The recent flattening shouldn’t be ignored, but it’s important to note that the yield curve always tends to behave this way after the U.S. Federal Reserve begins hiking interest rates.

J.P. Morgan equity strategist Mislav Matejka also pointed out that the equity market continued to move higher during most of these hiking periods, as it did throughout 2004-2007 and the 1990s cycle.

“The crucial point here is that stocks didn’t tend to peak until after the yield curve got outright inverted,” Matejka said. “Flattening was tolerated, but not the inversion.”

Investors typically have significant lead time before stocks begin to decline, a minimum of three to five months, and 10 to 11 months on average.

“In other words, equities tended to continue moving higher for almost a year after the inversion,” the strategist said, noting there is a good possibility the curve steepens before ultimately inverting.

That could occur if growth picks up, as the recent upturn in indicators such as the ISM Manufacturing Index and European and Asian PMIs suggest, or if trade tensions ease in the second half of the year.

Though Matejka believes the yield curve is a useful cycle indicator, he thinks concerns over its flattening are premature and the current shape of the curve is consistent with double-digit equity performance over the next 12 months.

“We raise the possibility that the sell signal, when it ultimately does materialize, might not work this time around due to the idiosyncratic nature of the current cycle,” the strategist said. “The curve could invert purely because the global cycle was so de-synchronized this time around.”

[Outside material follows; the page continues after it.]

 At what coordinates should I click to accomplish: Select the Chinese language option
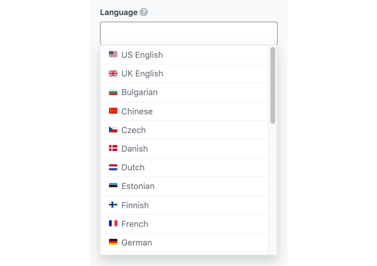pyautogui.click(x=184, y=111)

Since equity returns are strongly tied to the state of the business cycle, with the S&P 500 declining more than 20 per cent on average during recessions, the timing of the next downturn is critical.

The current economic recovery is already nine years old, which is very long compared to past cycles. But, as Binky Chadha, chief strategist at Deutsche Bank pointed out, what matters for equities is how imminent a recession is.

He noted that shorter-term measures of the yield curve have generally been flat, but over the past year they have steepened, which does not suggest a recession is being priced in for the coming two or three years.

Nonetheless, it’s hard to argue that both the yield curve and investors aren’t demonstrating classic late-cycle action, such as the latter flocking to stocks that are appreciating.

“This is reminiscent of the market action in the late 1990s,” Pavilion Global Markets strategists said in a recent report.

During that period, interest rates were rising and the yield curve was flattening — eventually becoming inverted — and high-momentum stocks such as tech were outperforming in a big way.

Once again, most suspect the cycle is in its last few innings, but nobody wants to miss out on the best-performing stocks.

“The outperformance of momentum stocks is as impressive as it is worrying,” Pavilion said. “This is typical of late-cycle market action.”